[Records for the exercise]

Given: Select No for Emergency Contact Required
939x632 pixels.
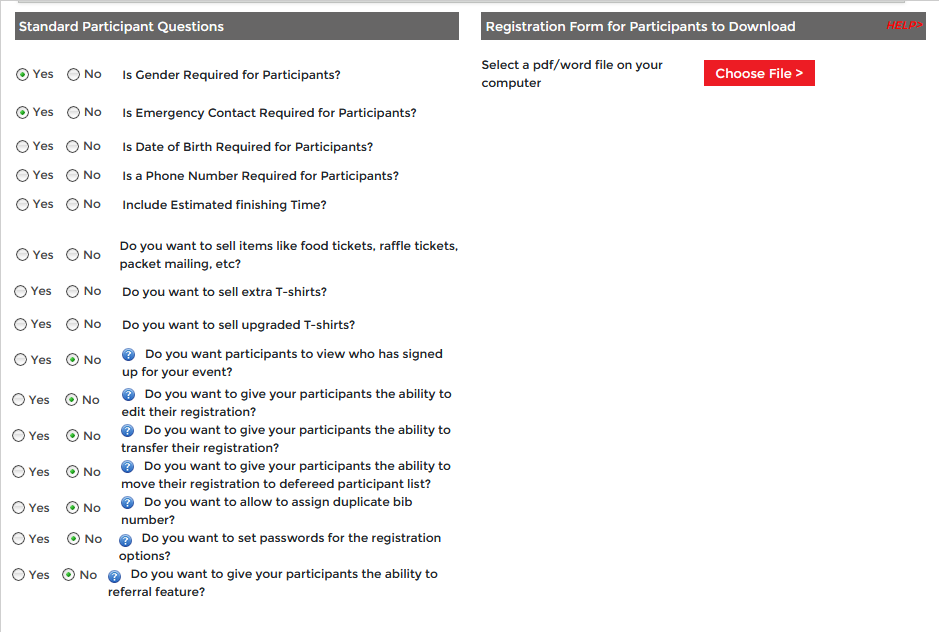Looking at the screenshot, I should point(73,113).
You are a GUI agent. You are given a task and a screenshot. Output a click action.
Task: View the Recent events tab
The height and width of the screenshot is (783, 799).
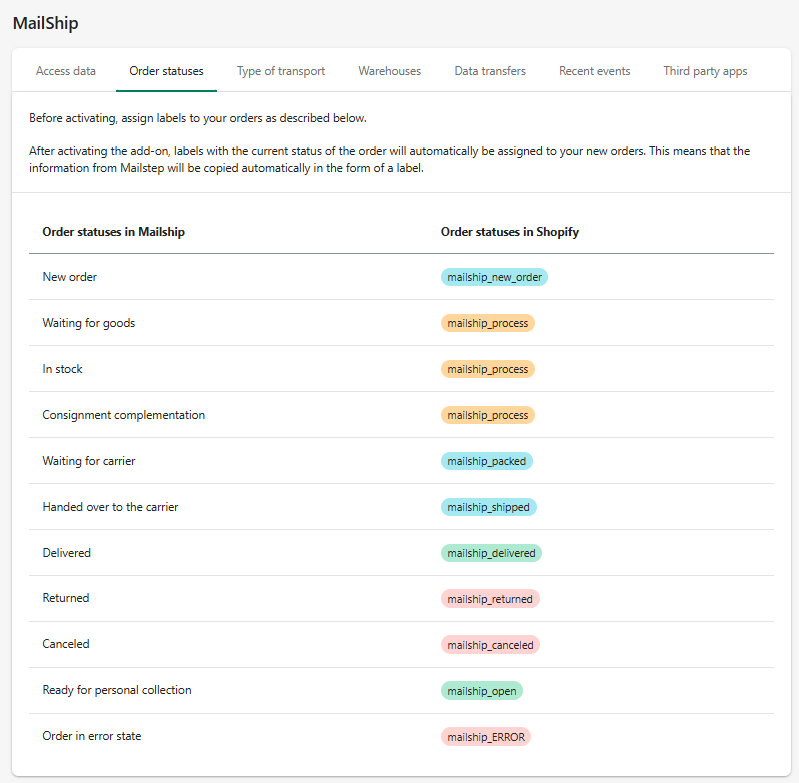pyautogui.click(x=594, y=71)
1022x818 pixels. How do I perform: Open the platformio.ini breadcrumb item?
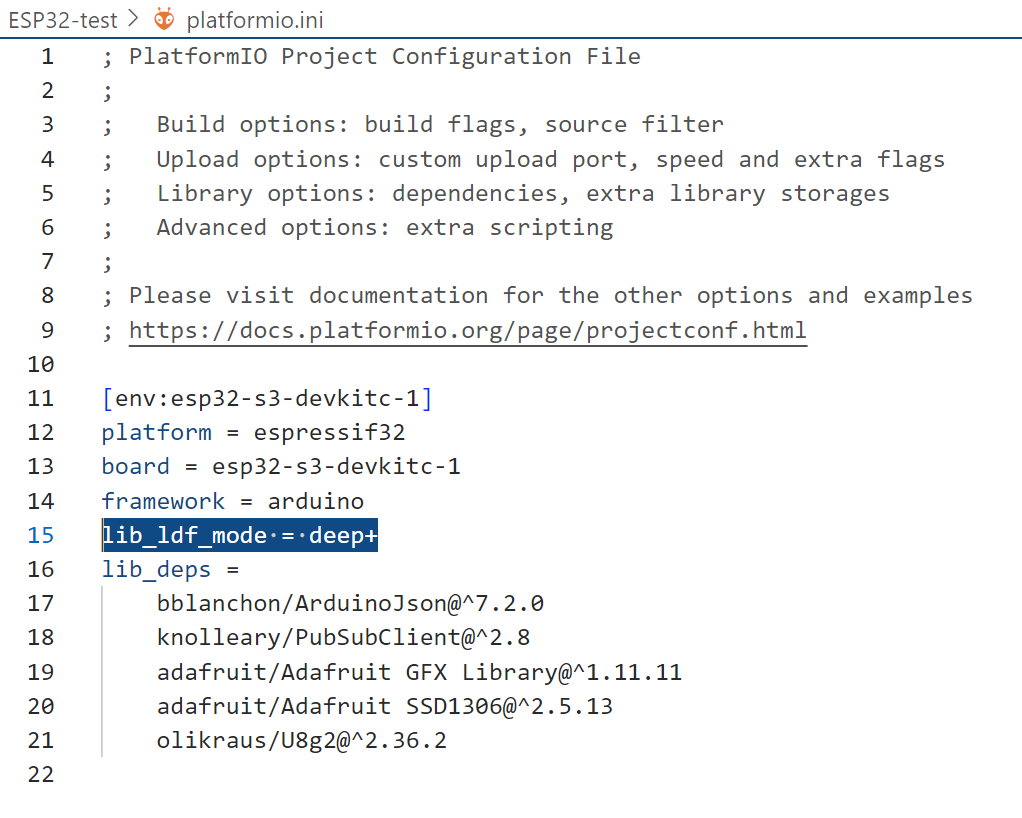point(255,20)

[/Records for the exercise]

Output, exactly and with no pictures, every line from the one that contains "Task: View the Recent events tab" through the final line of the entries.

- Worked solution:
Task: View the Recent events tab
The height and width of the screenshot is (783, 799).
pyautogui.click(x=594, y=71)
1022x818 pixels. How do I perform: Open the platformio.ini breadcrumb item?
point(255,20)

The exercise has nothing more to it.